Another Letter from Greenberg

by Joshua Kline

05/13/2010

I know a few Roger Greenbergs. Like Ben Stiller’s titular character in Greenberg, they are rarely pleasant to be around. They’re the failed artists, writers, filmmakers and musicians who refuse to accept the death of a dream; pushing 40, no wife, no kids, no career. Just terminal narcissism, misanthropy, bitterness, self-loathing, and opinions.

Opinions on everything.

Stiller’s Greenberg expresses his snarky dissatisfaction with Corporate America through letter writing. “Dear Starbucks”, “Dear American Airlines”, “Dear New York Times.”

Like a college student who’s just discovered Pitchfork, he’s pre-occupied with the perceived superiority of his mundane cultural tastes. (In one especially poignant sequence, Greenberg finds himself snorting coke at a party of 20somethings and taking control of the stereo, insisting that Duran Duran is perfect “coke music.”) He romanticizes his lack of ambition and direction (“I’m really trying to do nothing right now”) by framing his stagnation as an existential search. When his best friend bemoans that “youth is wasted on the young”, Greenberg counters with “life is wasted on people.” He routinely, viciously cuts down those around him, especially the girl he most likes.

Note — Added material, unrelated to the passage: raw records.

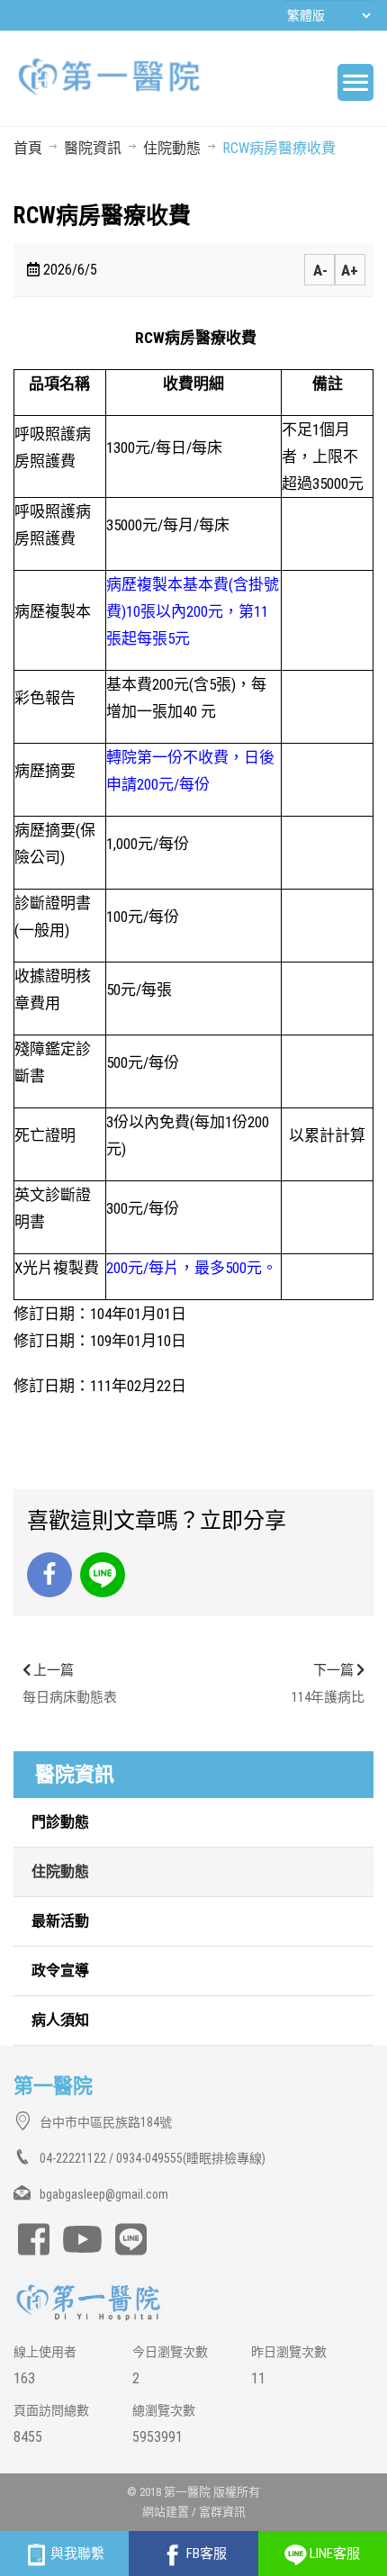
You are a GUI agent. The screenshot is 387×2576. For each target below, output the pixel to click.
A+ (349, 270)
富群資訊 (222, 2511)
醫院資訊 (93, 148)
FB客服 (205, 2553)
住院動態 (172, 148)
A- (320, 270)
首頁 (28, 148)
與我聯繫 (76, 2553)
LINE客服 (333, 2553)
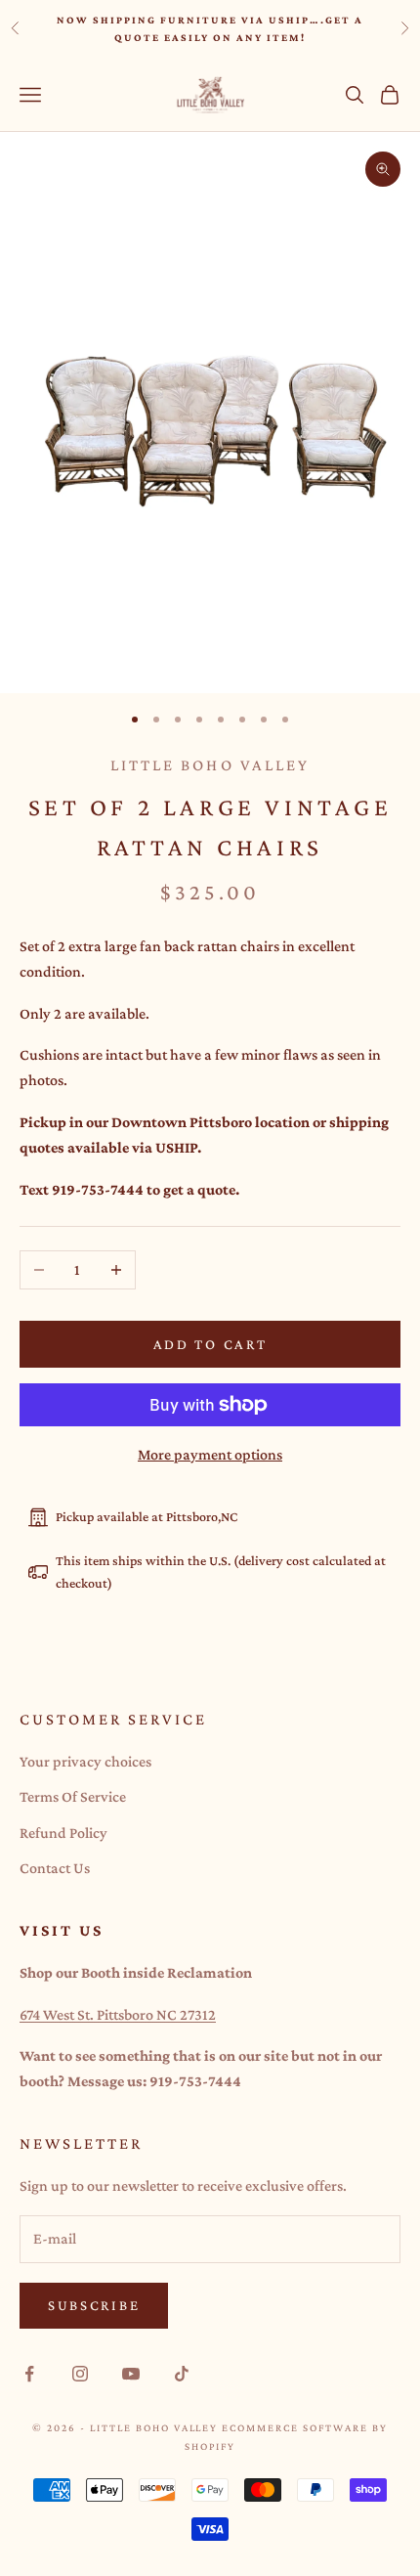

In short, he’s a Gen-X casualty, one of Kevin Smith’s slackers who refused to settle down and grow up after his lottery ticket (a band on the cusp of success) failed to pay off. Now, he has nothing but his opinions.

In my lesser moments, I fear turning into Greenberg.

I had one of these moments at the Circle last week while watching Greenberg. I’m completely engrossed in the film, still debating in my head whether or not I can appreciate a movie that asks me to feel extended sympathy for such a repulsive character, when a middle-aged woman saunters into the theater with two young boys. The three of them plop down in the row in front of me, interrupting a particularly quiet moment in the film to settle into their seats, noisily laughing, talking, cracking open candy bars, paying no mind to the poor young couple sitting just two seats away. For a moment, everything stops. The movie is no longer important; priority one becomes processing the interruption and deciding what to do about it. A series of looks are exchanged; deep, hinting sighs are exhaled, first out of contempt, but, ultimately, in resignation. No one is going to upset the status quo by telling the woman she’s out of line.

Greenberg wouldn’t stand for this.

My eyes turn back to the screen. A woman has just had an abortion and Greenberg stands over her hospital bed, trying to convince her that she is strong enough to be discharged. Not because he cares, but because he’s bored and wants to go home.

I’ve temporarily lost my connection to the film. In my head, Greenberg is writing another letter.

Dear Lady with the Two Kids,

Walking into my film halfway through with your snot-nosed cackling spawn is the least intelligent thing anyone’s done since that time the music industry ignored the looming threat of the internet. Make no mistake, the subsequent blow dealt by the advent of file-sharing software pales in comparison to what I refrained from doing when I looked over and saw you hobble in at the 68 minute mark.

Who do you think you are? It’s my life you’re interrupting, and, for that, nothing short of a public flogging is acceptable as punishment. Since officially sanctioned flagellation went out with the Emancipation Proclamation, I am writing you this letter with the hope that you will process my verbal flogging in much the same way you would a physical one—that is, through tears of humiliation and regret. I’m sure the poor couple next to you will be grateful.

Sincerely,

Roger Greenberg

For a moment, I’m amused by my own cleverness. I look over at the lady with the two kids. She’s all smiles as she half-heartedly tries to keep her children in order. She seems nice. The kids don’t know any better. My anger wanes, curiosity takes over. What circumstances led to this woman bringing her small children to such an adult film? And why are they content to watch the latter half of a movie that holds no appeal other than the story itself, which only works when told from beginning to end?

I no longer want to tell the lady off, but I do want to ask her how she ended up here. Is there a way to ask this without being rude? I doubt it. Maybe that will be her punishment—I’ll politely ask her a question that I sincerely want to know the answer to, she’ll think I’m inferring something that I’m not, she’ll become extremely uncomfortable, maybe apologize, and the point will have been made. I’ll have said my peace, learned a little about a stranger, and left the theater with my conscience in tact.

As the credits roll, I debate with myself. I stand up. I approach the lady. As she wrangles her kids out of the aisle so I can pass, she smiles at me apologetically. I pause, smile back and, finally, walk on.